Re: Questions on query planner, join types, and work_mem

From: "Kevin Grittner" <Kevin(dot)Grittner(at)wicourts(dot)gov>
To: "Peter Hussey" <peter(at)labkey(dot)com>
Cc: "pgsql-performance" <pgsql-performance(at)postgresql(dot)org>
Subject: Re: Questions on query planner, join types, and work_mem
Date: 2010-08-04 14:01:34
Message-ID: 4C592C6F02000025000341BA@gw.wicourts.gov
Views: Raw Message | Whole Thread | Download mbox | Resend email
Thread:
Lists: pgsql-performance

Peter Hussey <peter(at)labkey(dot)com> wrote:

> I already had effective_cache_size set to 500MB.
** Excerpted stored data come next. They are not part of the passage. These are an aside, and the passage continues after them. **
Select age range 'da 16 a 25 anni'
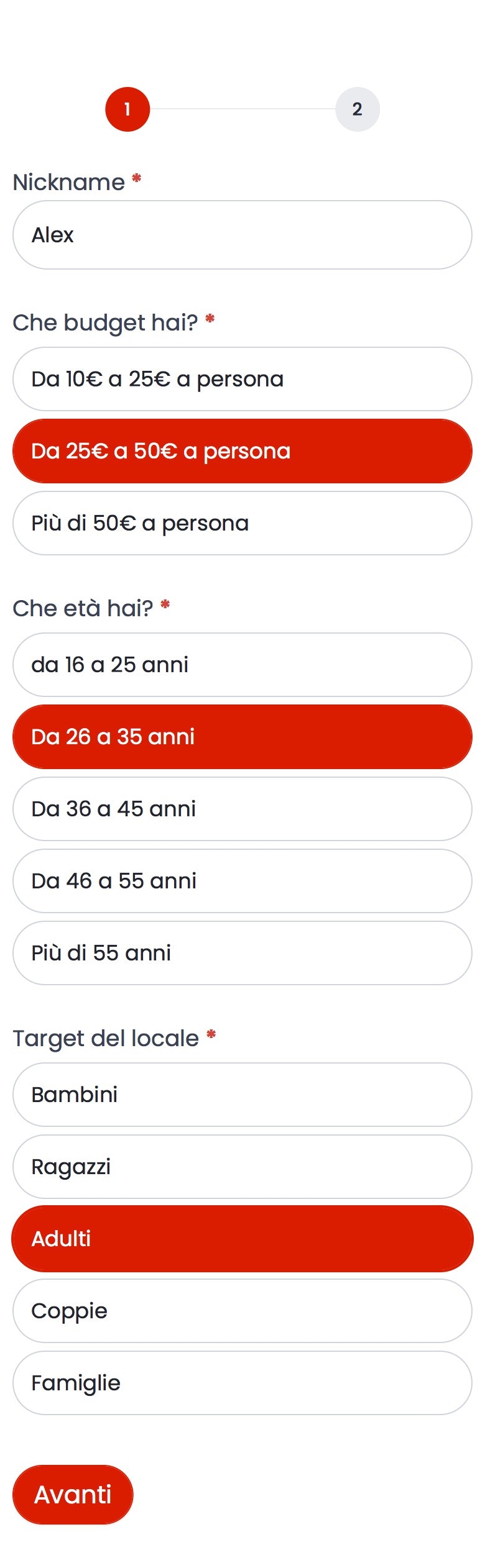(x=242, y=664)
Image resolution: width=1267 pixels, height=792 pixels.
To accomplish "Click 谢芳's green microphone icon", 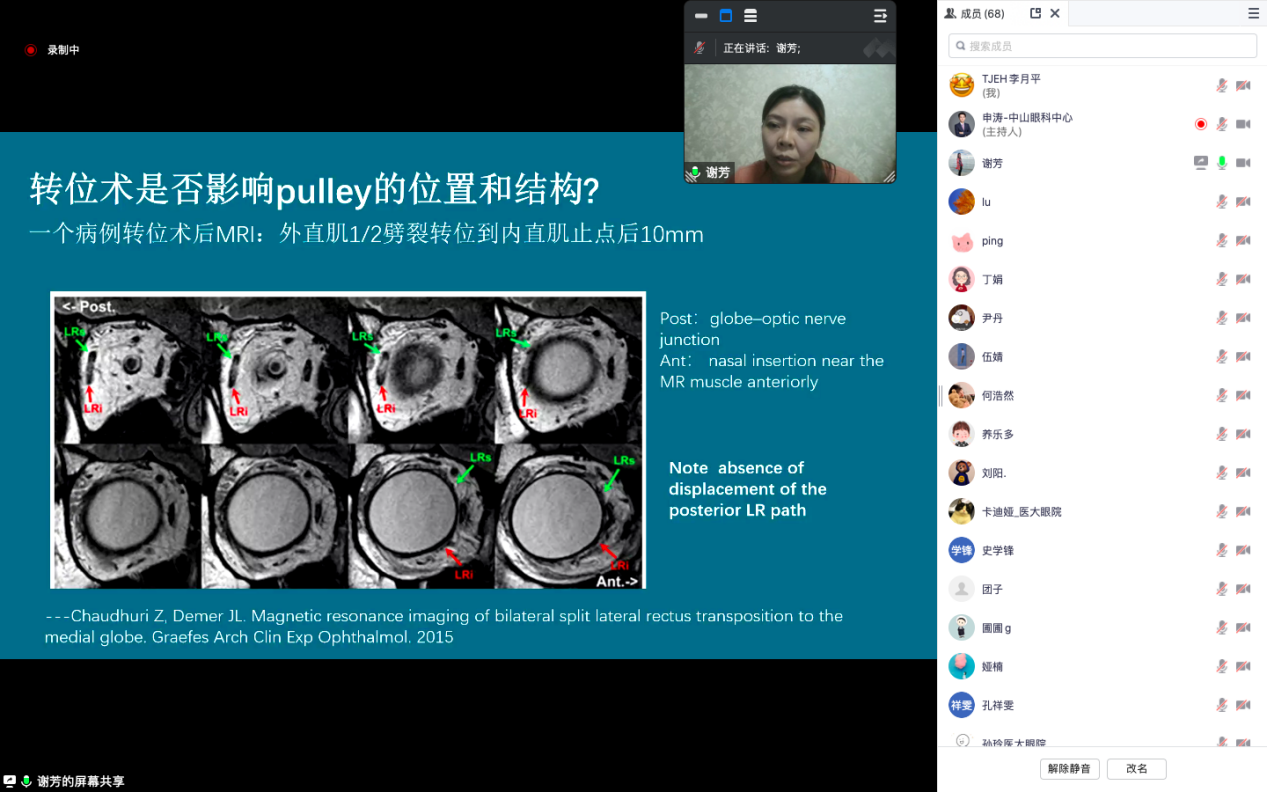I will (x=1221, y=163).
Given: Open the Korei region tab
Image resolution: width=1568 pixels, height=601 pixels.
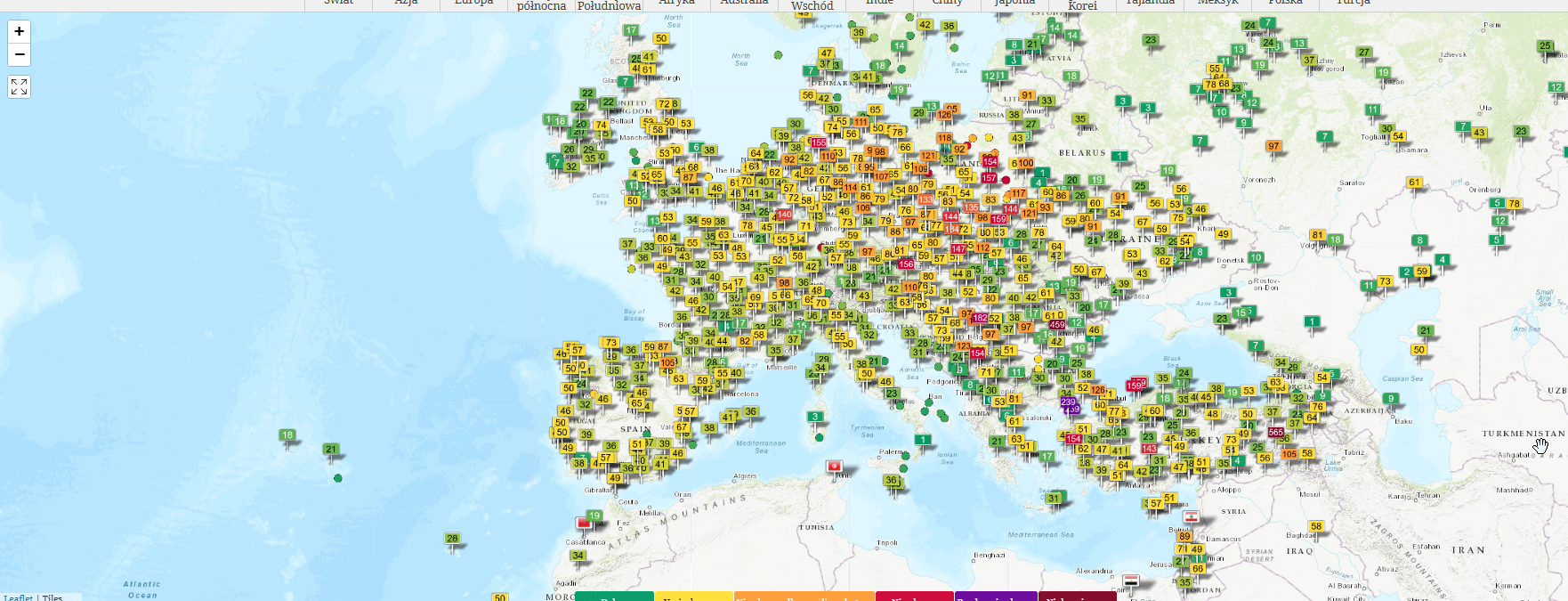Looking at the screenshot, I should tap(1082, 5).
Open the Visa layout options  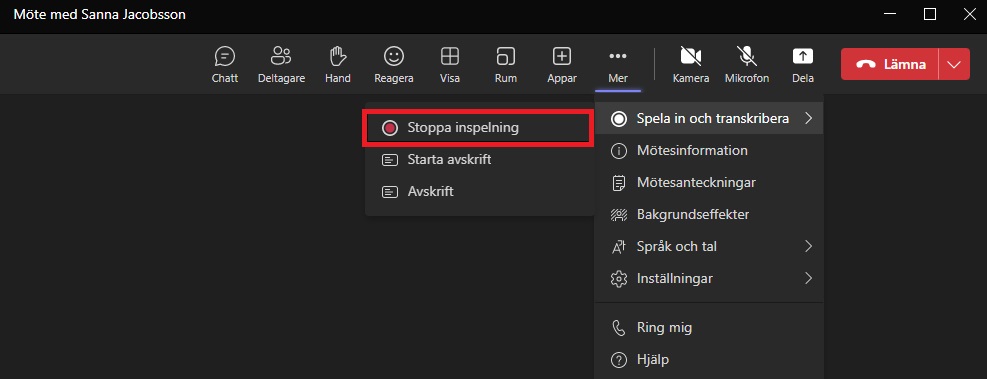click(x=449, y=65)
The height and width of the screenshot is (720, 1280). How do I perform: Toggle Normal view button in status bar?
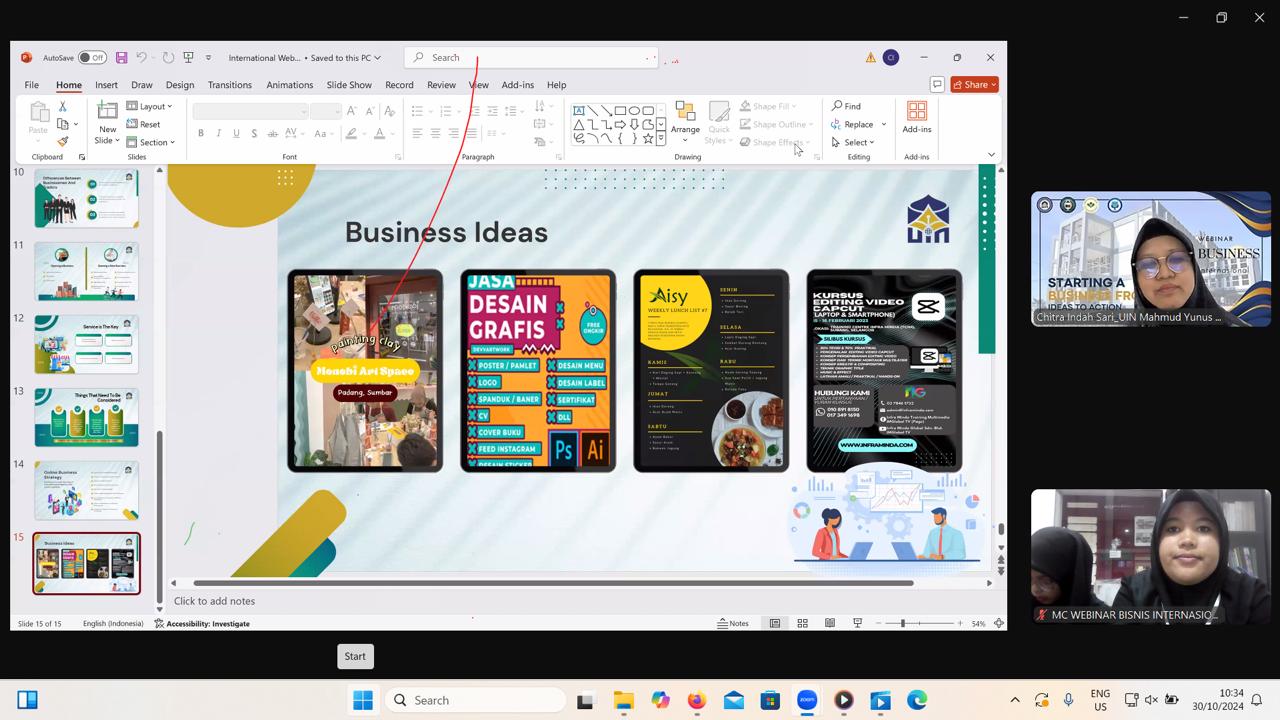pyautogui.click(x=775, y=623)
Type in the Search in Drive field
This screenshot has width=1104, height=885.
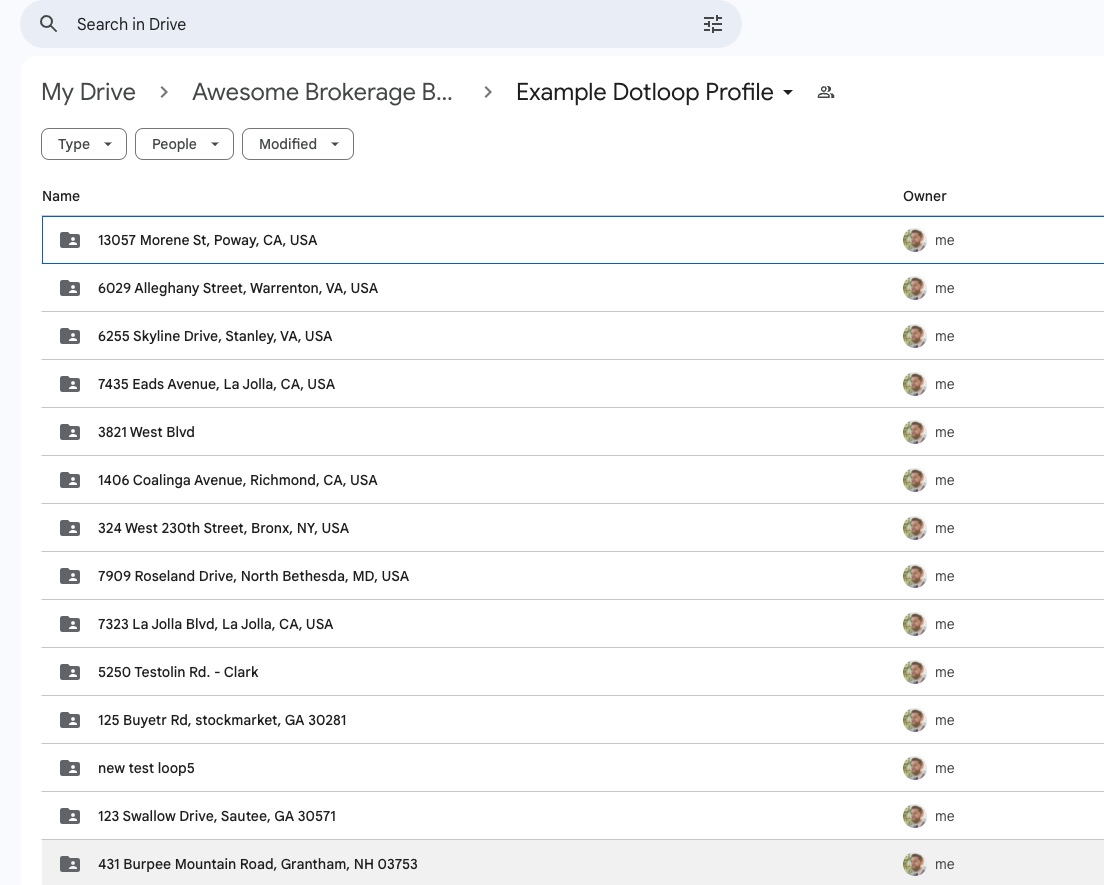click(380, 24)
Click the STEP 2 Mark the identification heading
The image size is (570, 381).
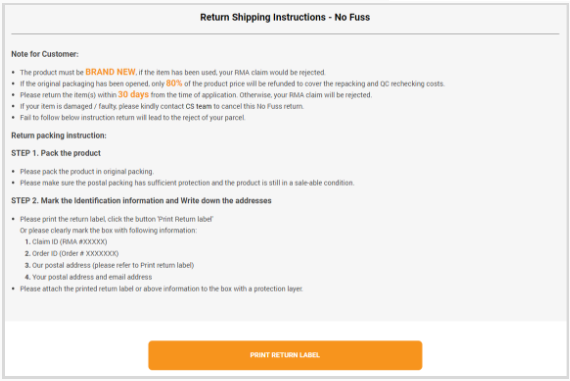pos(141,201)
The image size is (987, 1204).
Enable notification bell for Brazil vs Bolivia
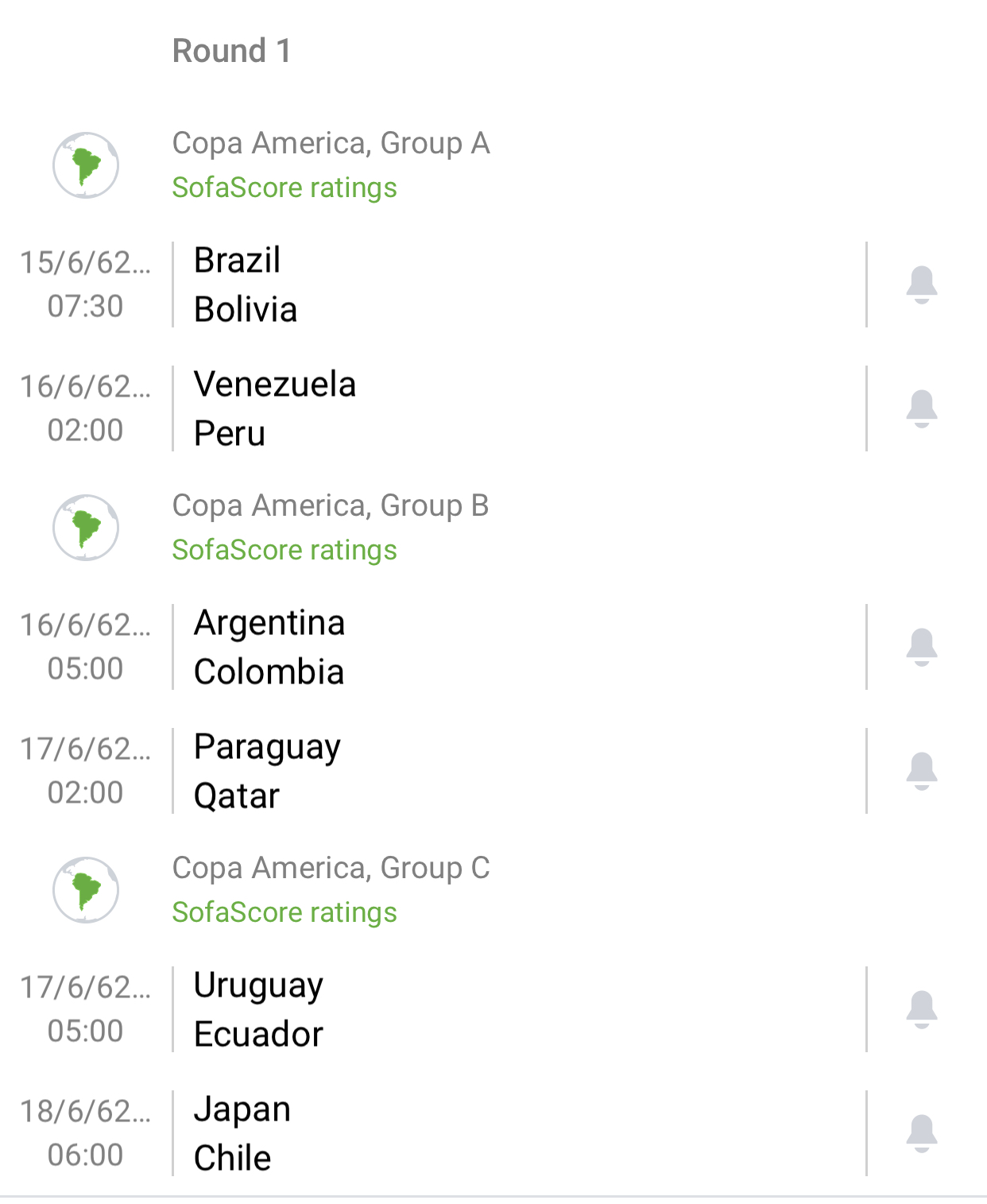(x=922, y=285)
That seems awfully small. You do realize that this setting does not
cause PostgreSQL to allocate any memory; it merely advises how much
disk space is likely to be cached. It should normally be set to the
sum of your shared_buffers setting and whatever your OS reports as
cached. Setting it too small will discourage the optimizer from
picking plans which use indexes.

> I experimented with lowering random_page_cost to 3 then 2.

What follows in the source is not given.